*** INPUT DATA

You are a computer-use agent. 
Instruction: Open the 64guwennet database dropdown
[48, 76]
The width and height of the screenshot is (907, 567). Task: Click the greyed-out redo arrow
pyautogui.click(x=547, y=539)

******

## PROBLEM TO WORK ON:
Copy out every entry, keeping each line exactly as it is.

## RESULT OF THIS TASK:
You are a computer-use agent. 
Instruction: Open the 64guwennet database dropdown
[48, 76]
The width and height of the screenshot is (907, 567). Task: Click the greyed-out redo arrow
pyautogui.click(x=547, y=539)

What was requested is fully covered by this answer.